Friday , September 11, 2015 - 2:57 PM4 comments
OGDEN — New campaign finance reports detail a wide cash gap in Ogden’s mayoral race.
The reports account for contributions and expenditures received through Aug. 28. For incumbent Mayor Mike Caldwell, donations date back to April 2013 and expenditures to December 2011.
Caldwell received $15,600 during that period and spent $4,245. With $3,795 already on hand, Caldwell moves forward with $15,150 in his campaign coffers.
His eager challenger, Paraguayan immigrant Sebastian Benitez, reported $575 in donations and $9,593 in expenses, putting his campaign at a deficit of $9,017.
■ RELATED: Ogden Mayor's race starts to take shape
The details indicate the different orbits in which incumbents and challengers generally travel.
Caldwell reported eight contributions, seven of significant size:
$1,500 — Stuart C. Reid for Senate District #18 (donated in 2013)
$5,000 — made in two separate donations from the Northern Wasatch Association of Realtors ($2,500 in 2014, $2,500 this June)
$1,000 — Friends of Kerry Gibson (former state lawmaker and current Weber County commissioner — donated this July)
$5,000 — ENVE (an Ogden cycling components company that donated this July)
$1,000 — Ray Kimber (donated July 15)
$2,000 — Chris & Mary Ford (donated July 21)
$100 — Craig and Sheryl Dearden (donated July 15)
Benitez reported eight donations, all received on Aug. 25: four individuals each gave $100, three $50 and one $25.
Leah Murray, a political science professor at Weber State University, said that kind of funding disparity is typical.
“Generally, the rule of thumb is that no one funds a challenger,” Murray said. “They face a very uphill battle and have to spend a lot of their own money. With incumbents, the money rolls in very easily because they’re a known commodity and have a proven track record.”

* [Dataset records]

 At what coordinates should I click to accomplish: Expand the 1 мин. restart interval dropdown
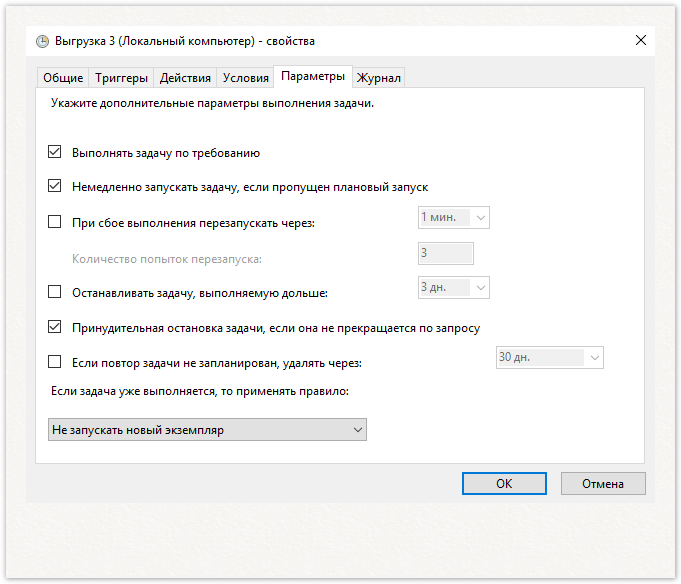454,218
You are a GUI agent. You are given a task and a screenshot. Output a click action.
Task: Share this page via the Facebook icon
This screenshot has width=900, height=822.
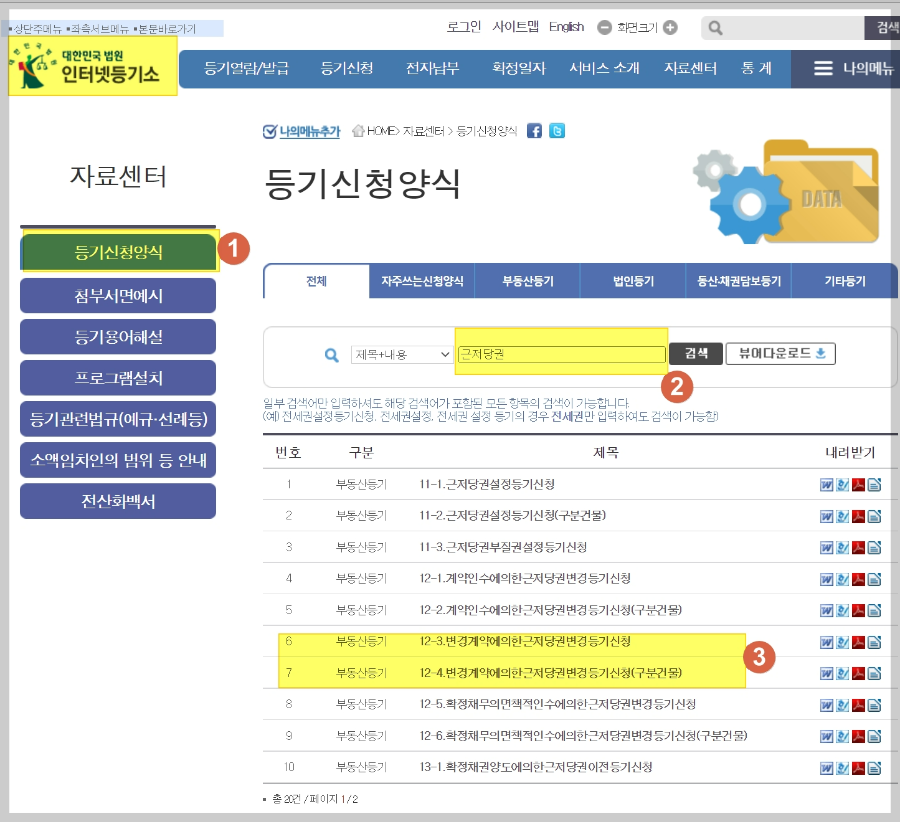(535, 131)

* [Exercise directions] Can you reproduce the Ogden mayoral race article from "Caldwell reported eight" up to and including "Dearden (donated July 15)", with "donated" swapped out for "contributed"?

* [Solution to this exercise]
Caldwell reported eight contributions, seven of significant size:
$1,500 — Stuart C. Reid for Senate District #18 (contributed in 2013)
$5,000 — made in two separate donations from the Northern Wasatch Association of Realtors ($2,500 in 2014, $2,500 this June)
$1,000 — Friends of Kerry Gibson (former state lawmaker and current Weber County commissioner — contributed this July)
$5,000 — ENVE (an Ogden cycling components company that contributed this July)
$1,000 — Ray Kimber (contributed July 15)
$2,000 — Chris & Mary Ford (contributed July 21)
$100 — Craig and Sheryl Dearden (contributed July 15)